What needs to be done> All the data below goes into the copy word for word, but the pictures don't.

══ Provided records

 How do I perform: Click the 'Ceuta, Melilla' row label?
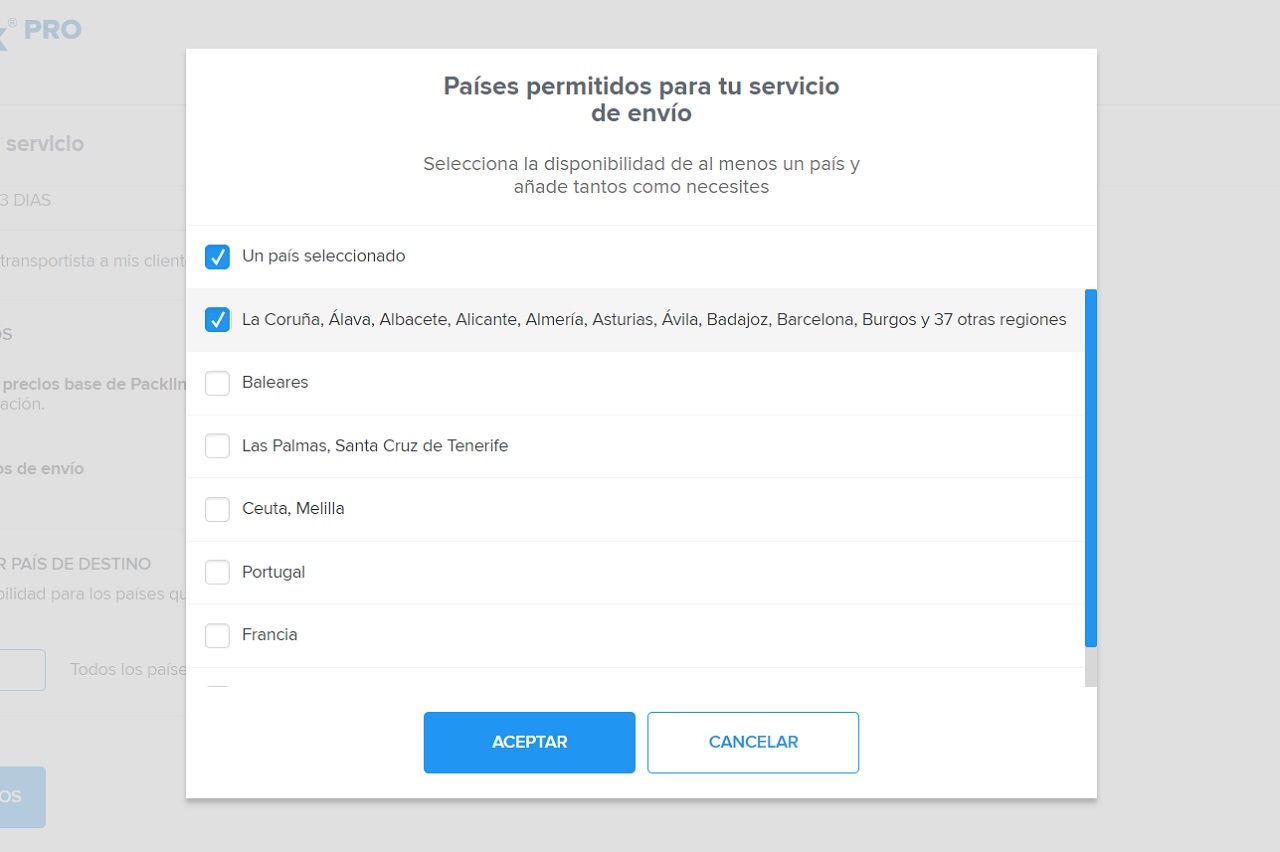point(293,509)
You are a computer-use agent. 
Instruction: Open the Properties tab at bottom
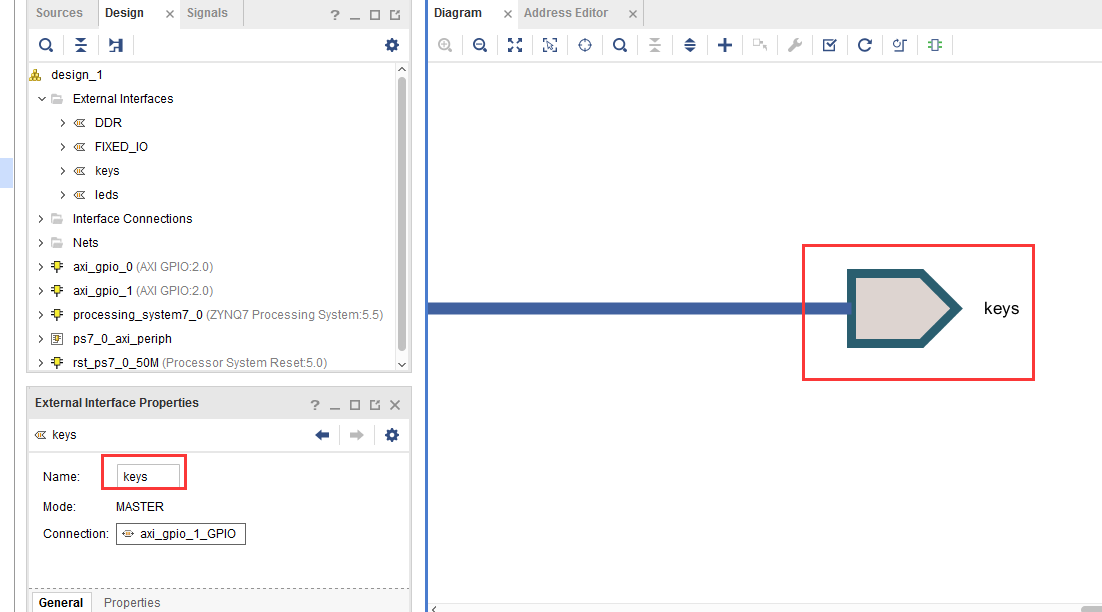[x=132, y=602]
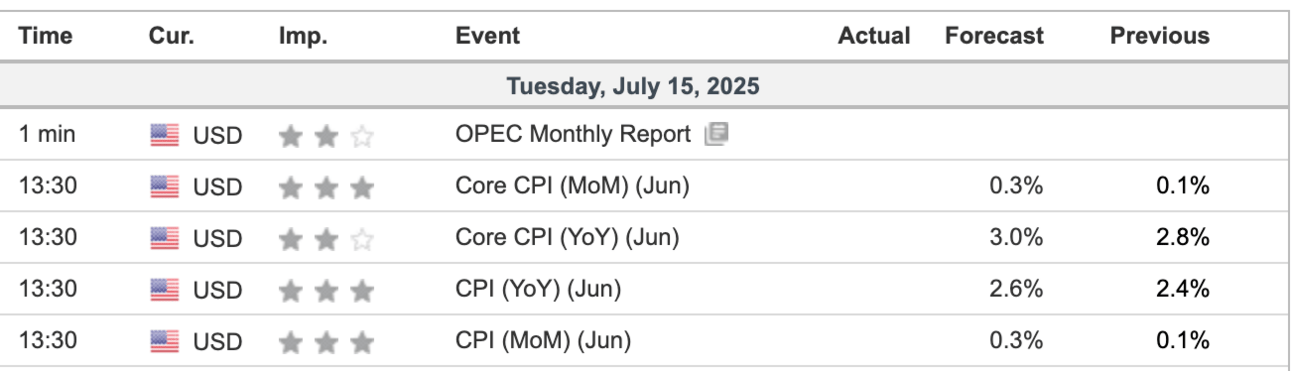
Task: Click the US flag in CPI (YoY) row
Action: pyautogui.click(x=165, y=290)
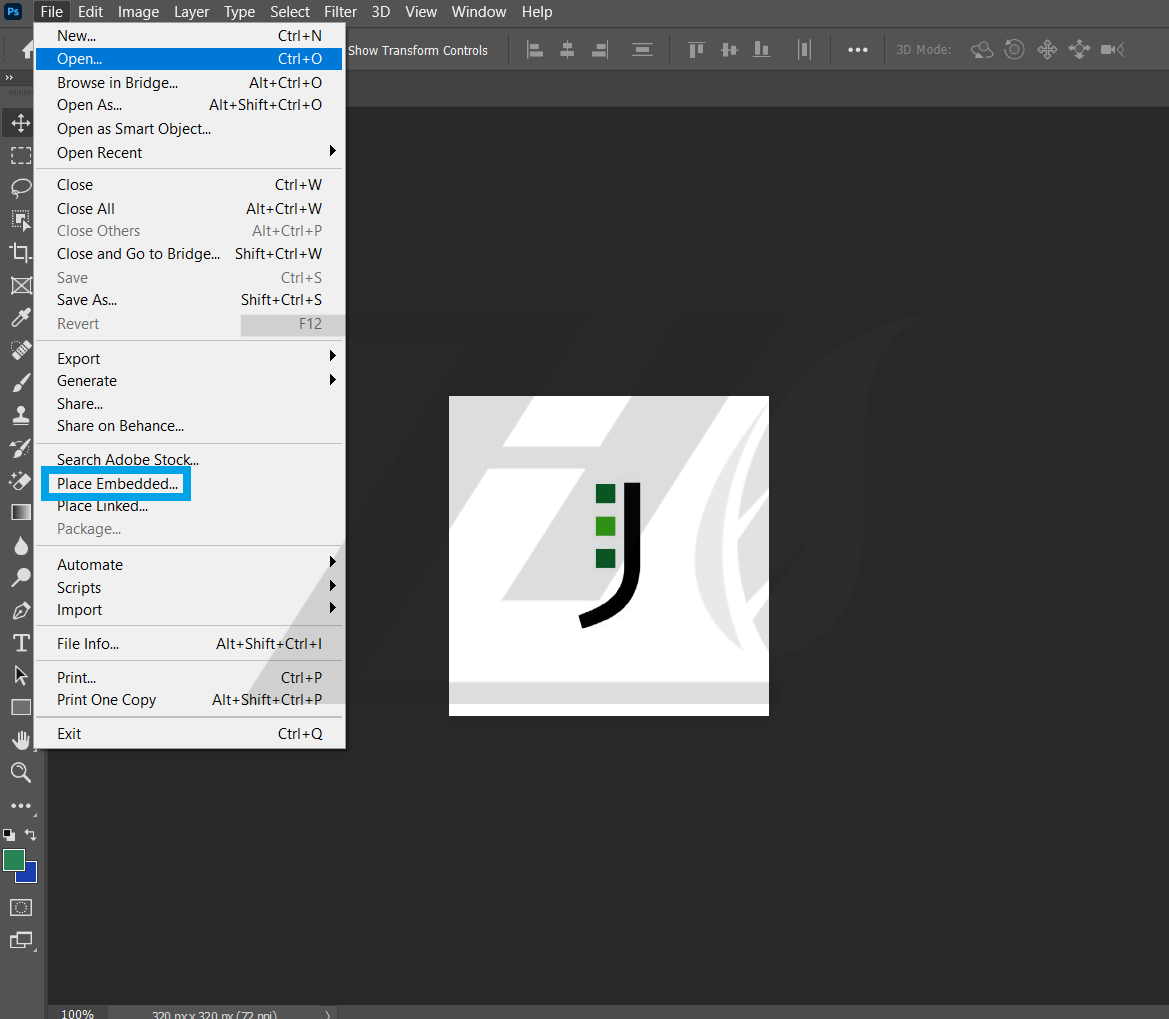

════

Result of the exercise>
 How do I perform: Click the 'Ceuta, Melilla' row label?
point(293,509)
You are a computer-use agent. 
Instruction: Open the Properties tab at bottom
[x=132, y=602]
Task: Click the US flag in CPI (YoY) row
Action: pyautogui.click(x=165, y=290)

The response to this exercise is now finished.